I don’t understand the question. I’m bleary and bewildered. Every part of me aches, and for a moment I forget why I was lying on the train tracks in the middle of the wood. I don’t understand why my father is here.

“Owen,” he says gently. “Are there any other survivors?”

Remembrance slams through me and I stagger under the weight of it. My father keeps a steady hand under my elbow.

“She slaughtered them.” The words choke out of me. “She slaughtered them all.”

He nods, like he was expecting this. “Stay close. We have to move fast.” He shoves wax in my ears and ties a scarf over my head, then does the same for himself.

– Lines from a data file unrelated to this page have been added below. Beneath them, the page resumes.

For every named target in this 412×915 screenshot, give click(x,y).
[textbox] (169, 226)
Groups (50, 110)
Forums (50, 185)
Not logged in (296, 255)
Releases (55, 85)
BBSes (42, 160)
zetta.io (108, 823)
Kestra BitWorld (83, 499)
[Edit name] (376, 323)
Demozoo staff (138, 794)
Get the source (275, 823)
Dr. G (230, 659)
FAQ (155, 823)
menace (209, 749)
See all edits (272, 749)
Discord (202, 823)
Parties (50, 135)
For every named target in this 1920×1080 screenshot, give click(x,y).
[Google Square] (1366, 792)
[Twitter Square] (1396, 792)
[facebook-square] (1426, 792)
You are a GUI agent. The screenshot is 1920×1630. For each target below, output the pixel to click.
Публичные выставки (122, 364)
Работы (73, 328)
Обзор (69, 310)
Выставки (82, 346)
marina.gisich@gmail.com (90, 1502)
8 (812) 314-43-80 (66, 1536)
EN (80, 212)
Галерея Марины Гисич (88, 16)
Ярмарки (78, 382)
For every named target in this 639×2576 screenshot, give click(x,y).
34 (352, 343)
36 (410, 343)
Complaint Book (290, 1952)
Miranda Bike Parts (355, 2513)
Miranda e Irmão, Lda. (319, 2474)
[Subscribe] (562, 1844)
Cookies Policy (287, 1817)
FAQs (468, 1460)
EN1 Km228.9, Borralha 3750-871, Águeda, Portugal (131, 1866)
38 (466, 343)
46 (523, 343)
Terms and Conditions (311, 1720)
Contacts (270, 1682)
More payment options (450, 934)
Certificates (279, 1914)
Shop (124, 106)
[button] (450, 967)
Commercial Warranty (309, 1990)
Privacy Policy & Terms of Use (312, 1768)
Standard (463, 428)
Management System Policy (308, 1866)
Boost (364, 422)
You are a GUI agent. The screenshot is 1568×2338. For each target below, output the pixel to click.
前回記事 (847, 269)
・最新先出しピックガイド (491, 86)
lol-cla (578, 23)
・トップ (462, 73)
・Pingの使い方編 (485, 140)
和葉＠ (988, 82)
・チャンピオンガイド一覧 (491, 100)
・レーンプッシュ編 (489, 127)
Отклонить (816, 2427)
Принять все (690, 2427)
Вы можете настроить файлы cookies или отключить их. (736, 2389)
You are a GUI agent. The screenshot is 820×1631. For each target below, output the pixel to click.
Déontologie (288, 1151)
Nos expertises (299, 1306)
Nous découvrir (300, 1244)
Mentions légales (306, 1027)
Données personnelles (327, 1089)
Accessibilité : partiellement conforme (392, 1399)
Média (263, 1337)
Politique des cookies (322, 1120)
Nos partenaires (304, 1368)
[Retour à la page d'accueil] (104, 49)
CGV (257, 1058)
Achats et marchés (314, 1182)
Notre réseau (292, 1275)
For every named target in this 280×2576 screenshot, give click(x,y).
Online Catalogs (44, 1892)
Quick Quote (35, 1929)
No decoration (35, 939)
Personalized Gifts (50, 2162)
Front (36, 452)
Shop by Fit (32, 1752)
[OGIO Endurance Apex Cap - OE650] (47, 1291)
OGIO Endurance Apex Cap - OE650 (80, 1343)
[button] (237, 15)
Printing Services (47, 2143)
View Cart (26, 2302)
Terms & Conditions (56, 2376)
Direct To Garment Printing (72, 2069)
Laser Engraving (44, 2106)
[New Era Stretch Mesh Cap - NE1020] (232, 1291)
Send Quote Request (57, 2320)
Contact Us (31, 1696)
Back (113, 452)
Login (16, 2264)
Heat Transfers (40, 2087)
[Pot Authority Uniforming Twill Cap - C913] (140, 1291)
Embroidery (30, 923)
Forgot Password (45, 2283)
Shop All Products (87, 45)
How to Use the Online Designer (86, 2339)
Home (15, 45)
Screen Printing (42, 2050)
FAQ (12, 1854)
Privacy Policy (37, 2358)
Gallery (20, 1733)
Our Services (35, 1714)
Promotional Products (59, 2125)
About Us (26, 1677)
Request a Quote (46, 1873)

The world is suddenly muffled.

Father grabs the torch lying on the ground—the source of the orange light—and brandishes it ahead of him like a sword. He takes my arm, and I stumble along with him down the railroad tracks. I feel as if I’m in a dream. Perhaps I am.

We walk quickly. The trees don’t like my father’s torch. They hiss and draw back, and I pray to God they’re not calling for their mistress. She would laugh at the fire while she sank her claws into us, while she broke us like so many twigs.

Around us, the sky begins to lighten. I never expected to see another morning, and yet here are the ragged edges of dawn. The sight of it chokes me.

And then we’re stepping from the forest, turning south toward our house. We don’t take the scarves from our heads or dig the wax from our ears until the observatory tower comes into view, bright in the morning sun.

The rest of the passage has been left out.